## [Problem statement]
All lines from the start of the listing below through the line containing "インプレスセミナー (285, 2240)" are to be written out again exactly, and no others.

## [Material for this task]
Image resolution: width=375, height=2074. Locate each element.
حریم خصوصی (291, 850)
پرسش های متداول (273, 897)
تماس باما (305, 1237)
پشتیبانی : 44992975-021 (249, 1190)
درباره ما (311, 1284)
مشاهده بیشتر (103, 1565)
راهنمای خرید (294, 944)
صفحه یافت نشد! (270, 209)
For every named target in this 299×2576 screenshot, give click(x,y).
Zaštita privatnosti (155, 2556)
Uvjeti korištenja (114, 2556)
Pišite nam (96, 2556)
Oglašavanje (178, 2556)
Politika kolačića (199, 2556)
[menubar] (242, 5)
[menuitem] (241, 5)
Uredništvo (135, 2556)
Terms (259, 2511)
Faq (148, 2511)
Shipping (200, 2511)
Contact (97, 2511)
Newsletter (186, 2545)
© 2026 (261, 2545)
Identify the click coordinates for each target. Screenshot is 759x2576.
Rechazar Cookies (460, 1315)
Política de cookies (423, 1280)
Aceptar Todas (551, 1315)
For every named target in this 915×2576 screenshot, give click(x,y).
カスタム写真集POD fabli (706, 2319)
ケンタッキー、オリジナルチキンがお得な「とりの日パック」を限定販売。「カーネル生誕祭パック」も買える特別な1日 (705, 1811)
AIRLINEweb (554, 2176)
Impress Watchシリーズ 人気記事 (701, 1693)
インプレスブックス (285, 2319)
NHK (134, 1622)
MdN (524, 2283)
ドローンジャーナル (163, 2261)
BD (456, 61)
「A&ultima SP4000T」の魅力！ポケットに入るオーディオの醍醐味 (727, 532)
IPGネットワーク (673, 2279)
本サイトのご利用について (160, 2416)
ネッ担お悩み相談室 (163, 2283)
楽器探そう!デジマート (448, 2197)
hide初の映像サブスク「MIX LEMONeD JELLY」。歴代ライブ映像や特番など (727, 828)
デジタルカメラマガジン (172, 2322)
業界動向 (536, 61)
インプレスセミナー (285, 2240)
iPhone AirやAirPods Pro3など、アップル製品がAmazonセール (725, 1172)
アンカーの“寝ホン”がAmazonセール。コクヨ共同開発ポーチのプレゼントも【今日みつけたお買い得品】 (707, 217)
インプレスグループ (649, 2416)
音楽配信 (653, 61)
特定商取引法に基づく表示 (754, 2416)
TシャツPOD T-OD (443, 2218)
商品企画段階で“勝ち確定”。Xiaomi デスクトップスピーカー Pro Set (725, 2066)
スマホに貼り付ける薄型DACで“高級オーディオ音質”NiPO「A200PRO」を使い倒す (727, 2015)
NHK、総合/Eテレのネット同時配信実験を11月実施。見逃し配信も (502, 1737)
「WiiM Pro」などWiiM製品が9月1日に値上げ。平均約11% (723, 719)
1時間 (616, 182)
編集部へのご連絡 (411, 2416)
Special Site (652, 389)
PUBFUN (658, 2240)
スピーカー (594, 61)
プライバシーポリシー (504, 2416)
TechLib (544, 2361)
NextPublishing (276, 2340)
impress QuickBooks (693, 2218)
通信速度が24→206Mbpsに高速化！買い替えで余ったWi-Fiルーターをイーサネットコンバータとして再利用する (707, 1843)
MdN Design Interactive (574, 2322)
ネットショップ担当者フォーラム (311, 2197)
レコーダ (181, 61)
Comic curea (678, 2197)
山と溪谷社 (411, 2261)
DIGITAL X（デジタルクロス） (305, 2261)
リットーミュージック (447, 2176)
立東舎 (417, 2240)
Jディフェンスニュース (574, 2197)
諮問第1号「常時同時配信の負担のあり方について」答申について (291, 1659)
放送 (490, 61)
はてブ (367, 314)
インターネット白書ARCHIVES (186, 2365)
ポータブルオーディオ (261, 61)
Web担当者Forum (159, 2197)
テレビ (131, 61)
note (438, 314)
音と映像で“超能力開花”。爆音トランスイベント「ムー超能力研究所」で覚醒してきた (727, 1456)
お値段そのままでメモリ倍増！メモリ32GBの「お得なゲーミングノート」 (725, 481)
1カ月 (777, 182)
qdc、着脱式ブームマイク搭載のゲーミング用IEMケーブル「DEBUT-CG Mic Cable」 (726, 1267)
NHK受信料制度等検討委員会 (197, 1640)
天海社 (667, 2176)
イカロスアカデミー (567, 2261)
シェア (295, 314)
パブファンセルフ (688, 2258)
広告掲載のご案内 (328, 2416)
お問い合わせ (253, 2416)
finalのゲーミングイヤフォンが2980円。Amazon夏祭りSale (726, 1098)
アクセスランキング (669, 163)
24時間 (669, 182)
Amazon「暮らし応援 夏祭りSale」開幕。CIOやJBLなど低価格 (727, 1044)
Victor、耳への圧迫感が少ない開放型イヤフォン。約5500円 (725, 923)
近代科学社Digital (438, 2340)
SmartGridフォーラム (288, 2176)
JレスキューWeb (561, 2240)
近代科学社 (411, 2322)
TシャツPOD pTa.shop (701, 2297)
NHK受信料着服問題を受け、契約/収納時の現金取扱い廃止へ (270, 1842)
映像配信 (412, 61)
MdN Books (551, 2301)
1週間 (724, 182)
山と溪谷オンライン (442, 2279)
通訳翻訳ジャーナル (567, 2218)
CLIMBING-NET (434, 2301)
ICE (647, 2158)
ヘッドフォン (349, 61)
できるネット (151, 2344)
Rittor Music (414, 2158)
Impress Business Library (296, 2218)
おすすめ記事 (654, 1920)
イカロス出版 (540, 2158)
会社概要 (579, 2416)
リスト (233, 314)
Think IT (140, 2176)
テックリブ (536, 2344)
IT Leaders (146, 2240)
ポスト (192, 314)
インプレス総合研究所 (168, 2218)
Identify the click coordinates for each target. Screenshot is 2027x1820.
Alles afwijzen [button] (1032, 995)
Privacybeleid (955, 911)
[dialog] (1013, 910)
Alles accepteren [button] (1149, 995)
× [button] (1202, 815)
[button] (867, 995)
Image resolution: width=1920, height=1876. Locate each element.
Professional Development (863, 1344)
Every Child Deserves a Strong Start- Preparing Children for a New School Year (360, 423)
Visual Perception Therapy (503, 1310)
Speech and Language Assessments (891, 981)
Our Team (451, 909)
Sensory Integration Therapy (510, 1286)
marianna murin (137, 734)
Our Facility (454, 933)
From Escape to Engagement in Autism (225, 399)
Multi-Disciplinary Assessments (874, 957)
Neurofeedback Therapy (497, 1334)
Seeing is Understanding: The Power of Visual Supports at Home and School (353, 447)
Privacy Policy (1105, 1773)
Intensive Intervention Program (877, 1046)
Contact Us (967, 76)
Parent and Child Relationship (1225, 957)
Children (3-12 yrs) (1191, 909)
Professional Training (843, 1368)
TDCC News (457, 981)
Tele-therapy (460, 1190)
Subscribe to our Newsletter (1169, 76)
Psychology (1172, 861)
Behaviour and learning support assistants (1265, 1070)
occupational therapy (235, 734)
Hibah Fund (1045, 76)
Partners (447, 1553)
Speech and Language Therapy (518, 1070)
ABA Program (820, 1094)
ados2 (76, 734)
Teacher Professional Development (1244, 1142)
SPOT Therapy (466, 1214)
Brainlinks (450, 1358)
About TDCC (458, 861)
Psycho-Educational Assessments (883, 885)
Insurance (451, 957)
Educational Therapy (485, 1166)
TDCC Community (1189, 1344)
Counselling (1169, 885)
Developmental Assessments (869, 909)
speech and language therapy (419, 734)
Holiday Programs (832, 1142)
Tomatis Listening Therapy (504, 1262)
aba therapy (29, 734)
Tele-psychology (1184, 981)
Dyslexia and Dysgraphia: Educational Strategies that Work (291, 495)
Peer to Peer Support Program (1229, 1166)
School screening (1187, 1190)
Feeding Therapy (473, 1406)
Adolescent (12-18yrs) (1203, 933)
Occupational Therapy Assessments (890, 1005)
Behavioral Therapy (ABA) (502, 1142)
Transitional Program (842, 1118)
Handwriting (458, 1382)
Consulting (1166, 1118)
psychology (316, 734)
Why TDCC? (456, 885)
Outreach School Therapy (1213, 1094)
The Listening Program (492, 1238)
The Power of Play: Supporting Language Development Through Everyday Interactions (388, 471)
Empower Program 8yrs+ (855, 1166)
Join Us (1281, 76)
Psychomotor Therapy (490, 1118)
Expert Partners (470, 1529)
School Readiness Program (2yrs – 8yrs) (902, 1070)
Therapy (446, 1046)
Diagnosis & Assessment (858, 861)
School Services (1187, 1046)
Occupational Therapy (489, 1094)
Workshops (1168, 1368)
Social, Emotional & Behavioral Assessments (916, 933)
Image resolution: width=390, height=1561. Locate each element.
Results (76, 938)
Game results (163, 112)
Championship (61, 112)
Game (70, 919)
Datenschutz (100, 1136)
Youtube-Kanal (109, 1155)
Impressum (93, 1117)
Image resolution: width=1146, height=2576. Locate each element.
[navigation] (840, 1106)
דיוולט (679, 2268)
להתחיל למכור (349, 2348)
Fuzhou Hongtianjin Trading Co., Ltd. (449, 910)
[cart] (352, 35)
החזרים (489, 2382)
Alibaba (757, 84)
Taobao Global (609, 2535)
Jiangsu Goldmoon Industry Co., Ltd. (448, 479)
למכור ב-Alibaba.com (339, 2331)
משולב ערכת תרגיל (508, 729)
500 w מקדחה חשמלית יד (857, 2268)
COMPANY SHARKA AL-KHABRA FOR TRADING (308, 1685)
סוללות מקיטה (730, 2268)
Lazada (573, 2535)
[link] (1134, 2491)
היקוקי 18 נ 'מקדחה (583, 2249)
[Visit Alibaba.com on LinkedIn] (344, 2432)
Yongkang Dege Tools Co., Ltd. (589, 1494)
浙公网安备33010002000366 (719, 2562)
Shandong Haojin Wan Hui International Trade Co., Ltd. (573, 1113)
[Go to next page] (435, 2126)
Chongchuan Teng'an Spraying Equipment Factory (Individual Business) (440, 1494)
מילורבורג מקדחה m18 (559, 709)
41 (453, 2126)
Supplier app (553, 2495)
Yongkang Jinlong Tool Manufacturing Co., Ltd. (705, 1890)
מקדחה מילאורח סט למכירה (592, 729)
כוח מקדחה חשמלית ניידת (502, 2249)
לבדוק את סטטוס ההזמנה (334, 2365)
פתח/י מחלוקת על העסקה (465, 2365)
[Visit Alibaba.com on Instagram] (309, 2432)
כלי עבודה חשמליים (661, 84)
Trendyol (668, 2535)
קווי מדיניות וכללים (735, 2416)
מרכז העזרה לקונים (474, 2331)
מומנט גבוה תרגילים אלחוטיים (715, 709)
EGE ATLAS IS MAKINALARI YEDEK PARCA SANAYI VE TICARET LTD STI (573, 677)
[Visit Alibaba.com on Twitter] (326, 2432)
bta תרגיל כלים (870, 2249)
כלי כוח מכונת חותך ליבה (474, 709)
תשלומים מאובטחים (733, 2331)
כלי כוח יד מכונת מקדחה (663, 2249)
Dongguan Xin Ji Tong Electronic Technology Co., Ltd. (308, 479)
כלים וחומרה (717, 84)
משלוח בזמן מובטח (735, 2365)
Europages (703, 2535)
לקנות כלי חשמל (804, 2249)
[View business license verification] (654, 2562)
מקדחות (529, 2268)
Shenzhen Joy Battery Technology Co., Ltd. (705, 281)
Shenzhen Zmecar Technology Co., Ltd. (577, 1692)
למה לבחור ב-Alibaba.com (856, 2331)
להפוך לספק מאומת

## [Task output]
Image resolution: width=375, height=2074. Locate each element.
حریم خصوصی (291, 850)
پرسش های متداول (273, 897)
تماس باما (305, 1237)
پشتیبانی : 44992975-021 (249, 1190)
درباره ما (311, 1284)
مشاهده بیشتر (103, 1565)
راهنمای خرید (294, 944)
صفحه یافت نشد! (270, 209)
For every named target in this 299×2576 screenshot, give click(x,y).
Zaštita privatnosti (155, 2556)
Uvjeti korištenja (114, 2556)
Pišite nam (96, 2556)
Oglašavanje (178, 2556)
Politika kolačića (199, 2556)
[menubar] (242, 5)
[menuitem] (241, 5)
Uredništvo (135, 2556)
Terms (259, 2511)
Faq (148, 2511)
Shipping (200, 2511)
Contact (97, 2511)
Newsletter (186, 2545)
© 2026 (261, 2545)
Identify the click coordinates for each target. Screenshot is 759x2576.
Rechazar Cookies (460, 1315)
Política de cookies (423, 1280)
Aceptar Todas (551, 1315)
For every named target in this 915×2576 screenshot, give click(x,y).
カスタム写真集POD fabli (706, 2319)
ケンタッキー、オリジナルチキンがお得な「とりの日パック」を限定販売。「カーネル生誕祭パック」も買える特別な1日 (705, 1811)
AIRLINEweb (554, 2176)
Impress Watchシリーズ 人気記事 (701, 1693)
インプレスブックス (285, 2319)
NHK (134, 1622)
MdN (524, 2283)
ドローンジャーナル (163, 2261)
BD (456, 61)
「A&ultima SP4000T」の魅力！ポケットに入るオーディオの醍醐味 (727, 532)
IPGネットワーク (673, 2279)
本サイトのご利用について (160, 2416)
ネッ担お悩み相談室 (163, 2283)
楽器探そう!デジマート (448, 2197)
hide初の映像サブスク「MIX LEMONeD JELLY」。歴代ライブ映像や特番など (727, 828)
デジタルカメラマガジン (172, 2322)
業界動向 (536, 61)
インプレスセミナー (285, 2240)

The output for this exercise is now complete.